Sol,
I've owned a business with multiple employees for over 25 years now. I've interviewed more people than I can count.
My comments may seem brutal, but they are made in the hope that you will go out there with the best possible resume, and get the job you want.
Joaz
some hypothetical employer wrote:Give me one name, not two. Yes, I can see that you are Korean, because you are sitting on the other side of the desk, but I probably don't care.
If I am curious about your Korean name, I'll ask. But otherwise, keep it simple for me. Use one name, preferably one that I can pronounce. Don't give me a chance to embarrass myself by trying to pronounce your name and doing it badly. I'll irrationally resent you for my failing.
Switch the employer heading and job heading. Make the job the more prominent of the two. My primary concern is what you did, not where you did it, because I am wondering what you can do for me.
Unless you worked for something really prestigious, like the Rand corp, don't feature it. Remember, to me, my company is the most important one in the world. I don't care about the others. I have a limited attention span. Don't bury me in details that I don't need.

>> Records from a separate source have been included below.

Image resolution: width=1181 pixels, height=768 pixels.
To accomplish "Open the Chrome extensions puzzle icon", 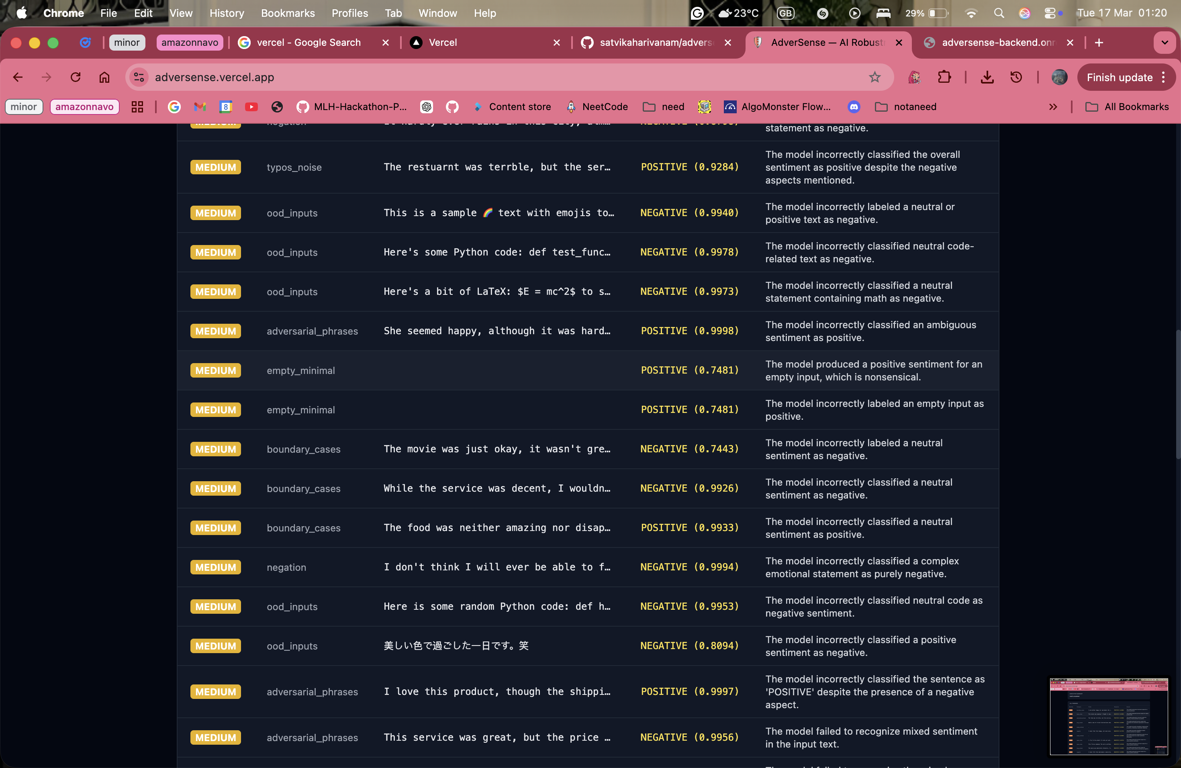I will coord(944,77).
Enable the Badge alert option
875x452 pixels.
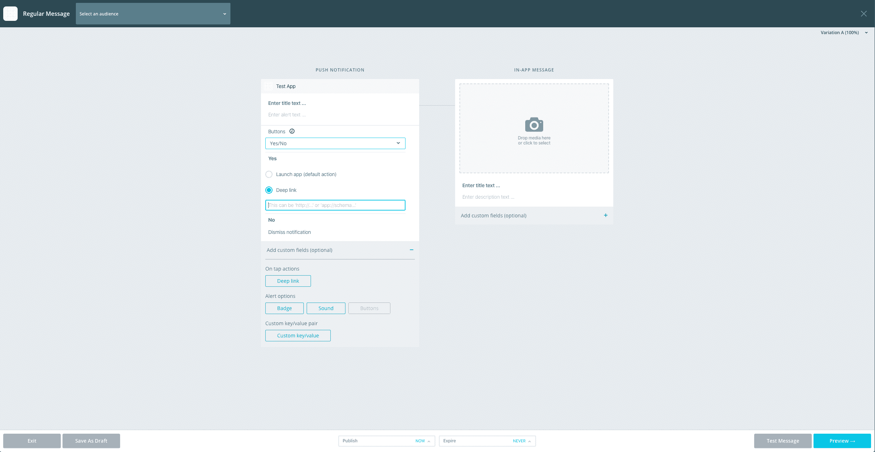tap(284, 308)
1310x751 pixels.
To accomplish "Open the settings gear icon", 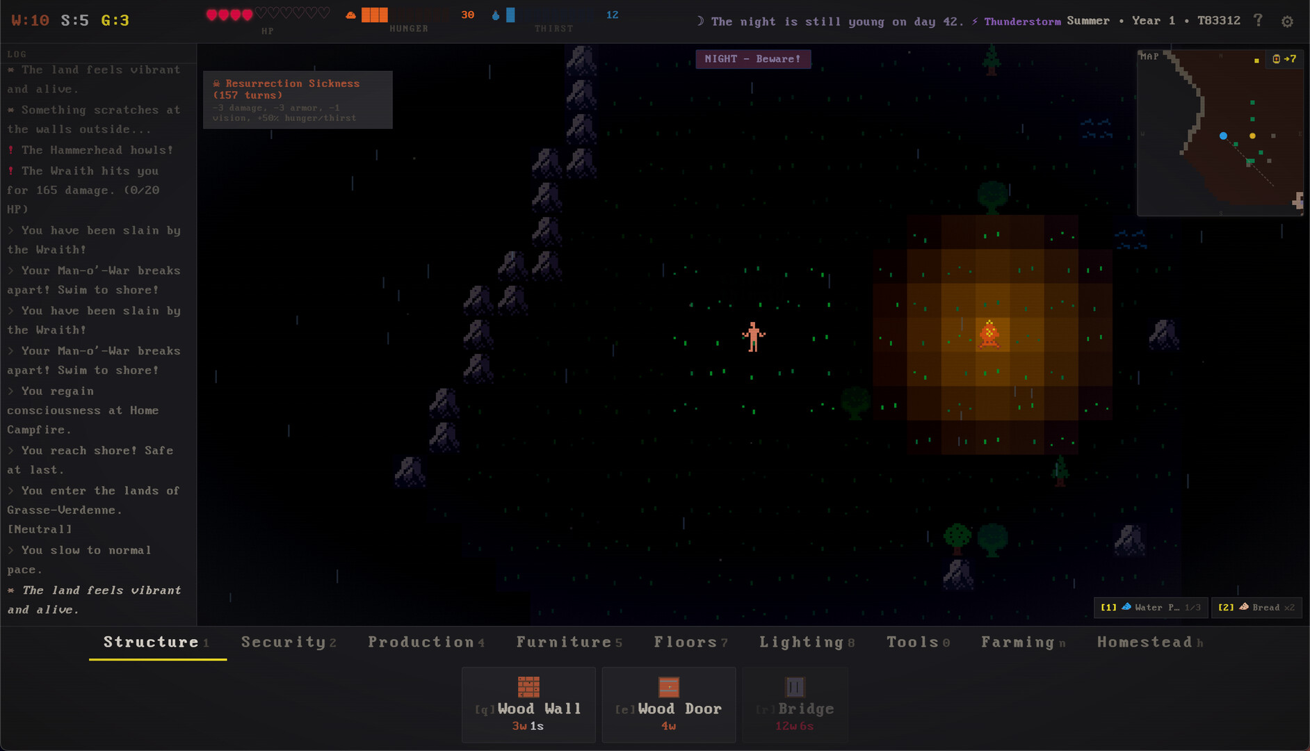I will (x=1288, y=22).
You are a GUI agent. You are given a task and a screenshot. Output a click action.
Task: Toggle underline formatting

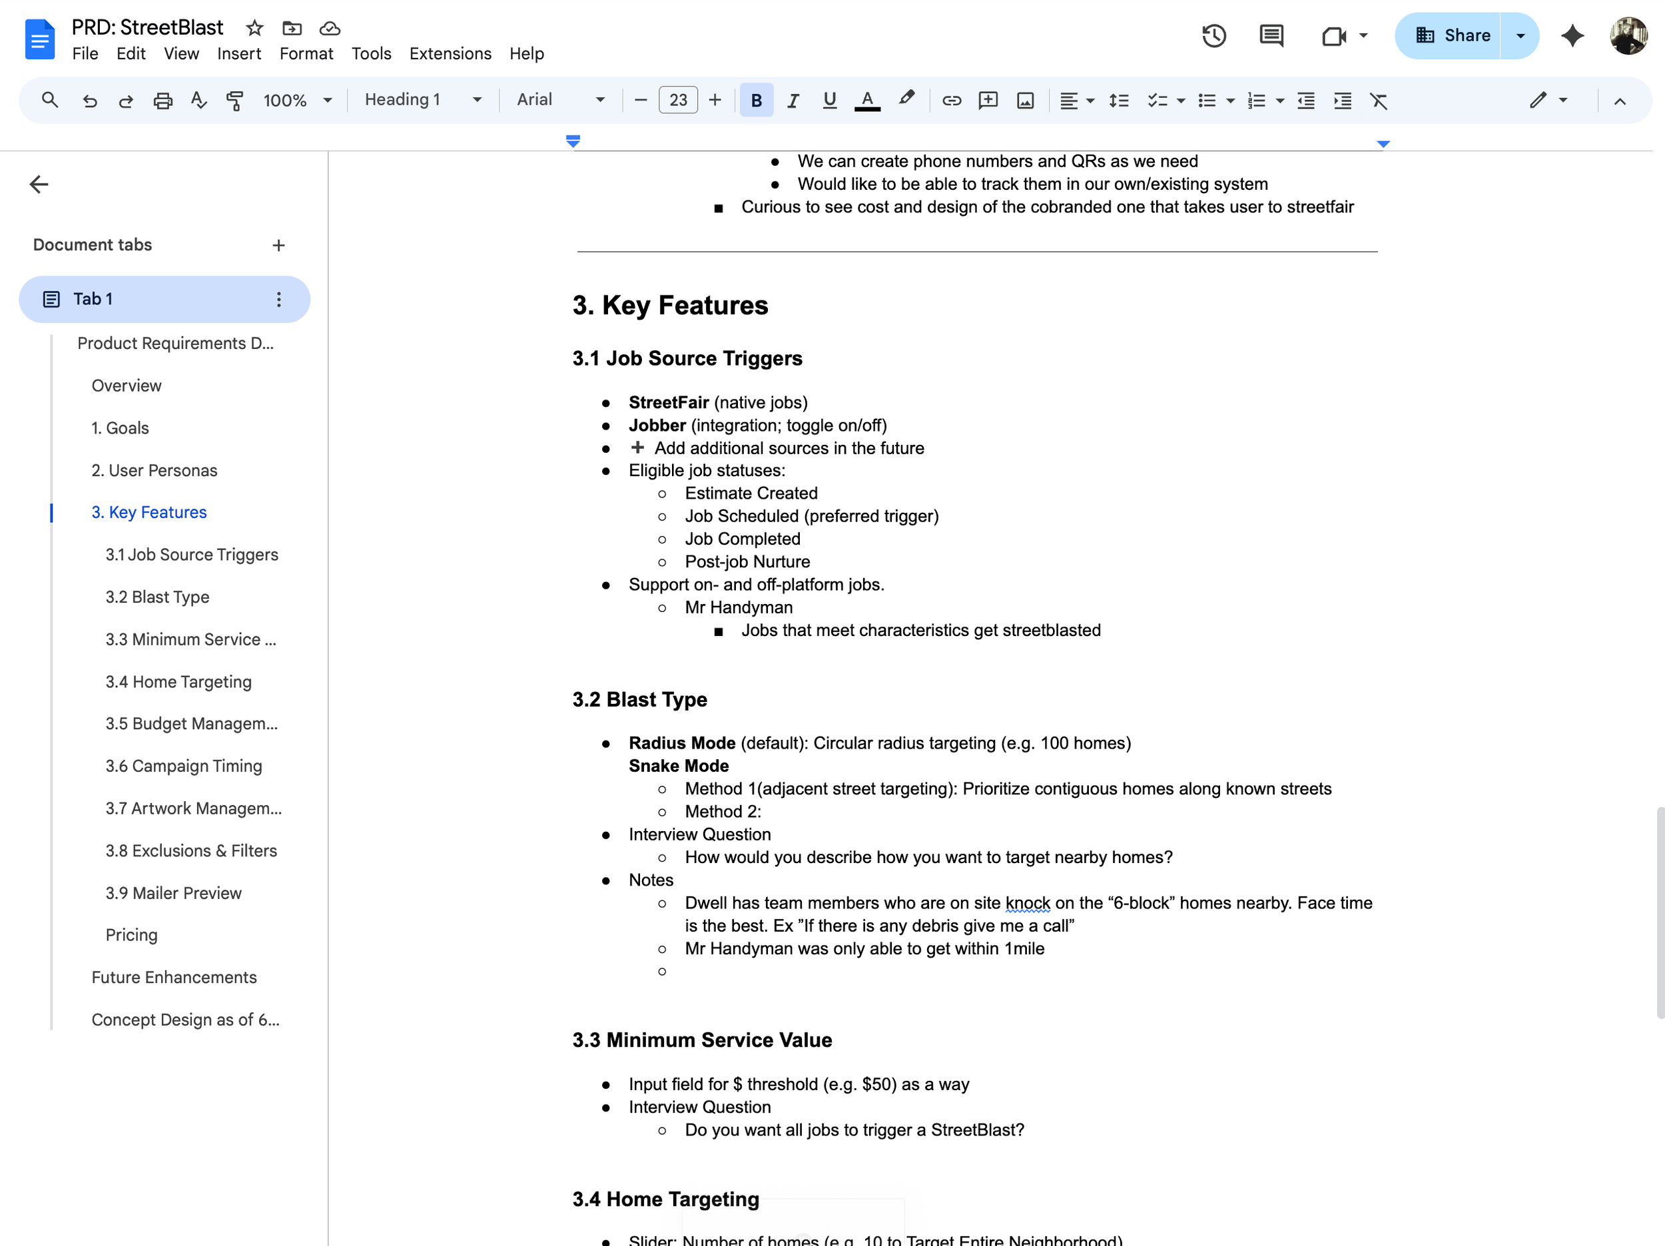click(829, 100)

Get rid of the Asian characters ( unless the job requires knowing another language. ) One of my biggest problems with employees – after those who drink/drug on the job, and those who steal – is those who cannot communicate. Don't leave me wondering if you think that writing in foreign characters is a way to communicate with me.
Skip the paragraph about go. I've never heard of it, and I have no idea how complex it is, so I won't be suitably impressed by your accomplishments. All this tells me is that you play games. Games are for kids. I already have employees who play games, and they do it on company time, and I hate that.
GPA?? Unless is it really high, get rid of it. If you mean 3.0 on a 4.0 scale, I'm not impressed. Lots of your competitors will have numbers better than that. Don't give me an easy way to compare you to them unless you will come out ahead in the comparison.
Kifu? WTF is a kifu? Again, show me that you can communicate. Either I have to admit that I don't know something - which makes me look bad, or I have to assume that you are a poor communicator. Both are bad for you.
Label it 'board game recognition program', and tell me that it 'Generates a digital game record from a scanned image.' If I care about board games like go or chess, I'll ask which game.
About the visual layout: remember that my eyes are NOT like a 20-something's eyes. I need more white space. And I resent the fact that you youngsters can see better than I, so when I have trouble reading your resume, I'll resent you for making me feel old. Use the room saved by eliminating the paragraph about teaching go, and spread it between the other sections.
Also, as I said, I want people who can communicate, and sometimes that will mean communicating in writing.
Lastly, keep in mind that I have at least twenty applicants for every position – maybe several hundred. I can't possibly consider them all in depth. Therefore, my first pass through the pile will be an elimination pass. I will want to get rid of 80% to 90% of them so I can get a manageable pile. I'll use simple criteria: this guy can't spell, that person had a low GPA, this guy will play games at work, etc.
So don't give me simple ways to make a trivial negative judgement about you.